■ 必要な作業:
A - 次の要旨を読み、以下の問いにそれぞれ答えなさい。
(i) QZOは勾配推定のために何を摂動させるか。
(ii) 重みのメモリ使用量を最小化するために何を採用するか。
(iii) bfloat16での全パラメータファインチューニングと比べて、QZOは4ビットLLMの総メモリコストをどれだけ削減するか。
B - 次の要旨のうち、「ゼロ次最適化を用いた量子化ニューラルネットワークのファインチューニング」から「Diffusion 3.5 Largeのファインチューニングを可能にする。」までの部分を一字一句そのまま書き写しなさい。

■ 提示された文章:
-*-

ゼロ次最適化を用いた量子化ニューラルネットワークのファインチューニング

要旨

大規模言語モデルのサイズが指数関数的に増大するにつれ、GPUメモリはこれらのモデルを下流タスクに適応させる際のボトルネックとなっている。本論文では、モデルの重み、勾配、オプティマイザの状態におけるメモリ使用量を最小化し、メモリ効率の良い学習の限界を押し広げることを目指す。我々のアイデアは、ゼロ次最適化を用いて勾配とオプティマイザの状態の両方を排除することである。ゼロ次最適化では、フォワードパス中に重みを摂動させることで勾配方向を特定し、勾配を近似する。重みのメモリ使用量を最小化するために、モデル量子化（例えば、bfloat16からint4への変換）を採用する。しかし、量子化された重みに直接ゼロ次最適化を適用することは、離散的な重みと連続的な勾配の間の精度ギャップのために不可能であり、これには量子化解除と再量子化が必要となる。この課題を克服するために、我々は量子化ゼロ次最適化（QZO）を提案する。QZOは、勾配推定のために連続的な量子化スケールを摂動させ、学習を安定化するために方向微分クリッピング法を使用する。QZOは、スカラーベースおよびコードブックベースのポストトレーニング量子化手法の両方に対して直交的である。bfloat16での全パラメータファインチューニングと比較して、QZOは4ビットLLMの総メモリコストを18倍以上削減し、単一の24GB GPU内でLlama-2-13BとStable Diffusion 3.5 Largeのファインチューニングを可能にする。

-*-

■ 資料:
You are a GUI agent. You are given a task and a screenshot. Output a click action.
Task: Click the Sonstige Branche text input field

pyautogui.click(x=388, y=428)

-*-

■ 解答:
A -
(i) 連続的な量子化スケール
(ii) モデル量子化（例えば、bfloat16からint4への変換）
(iii) 18倍以上

B -
ゼロ次最適化を用いた量子化ニューラルネットワークのファインチューニング

要旨

大規模言語モデルのサイズが指数関数的に増大するにつれ、GPUメモリはこれらのモデルを下流タスクに適応させる際のボトルネックとなっている。本論文では、モデルの重み、勾配、オプティマイザの状態におけるメモリ使用量を最小化し、メモリ効率の良い学習の限界を押し広げることを目指す。我々のアイデアは、ゼロ次最適化を用いて勾配とオプティマイザの状態の両方を排除することである。ゼロ次最適化では、フォワードパス中に重みを摂動させることで勾配方向を特定し、勾配を近似する。重みのメモリ使用量を最小化するために、モデル量子化（例えば、bfloat16からint4への変換）を採用する。しかし、量子化された重みに直接ゼロ次最適化を適用することは、離散的な重みと連続的な勾配の間の精度ギャップのために不可能であり、これには量子化解除と再量子化が必要となる。この課題を克服するために、我々は量子化ゼロ次最適化（QZO）を提案する。QZOは、勾配推定のために連続的な量子化スケールを摂動させ、学習を安定化するために方向微分クリッピング法を使用する。QZOは、スカラーベースおよびコードブックベースのポストトレーニング量子化手法の両方に対して直交的である。bfloat16での全パラメータファインチューニングと比較して、QZOは4ビットLLMの総メモリコストを18倍以上削減し、単一の24GB GPU内でLlama-2-13BとStable Diffusion 3.5 Largeのファインチューニングを可能にする。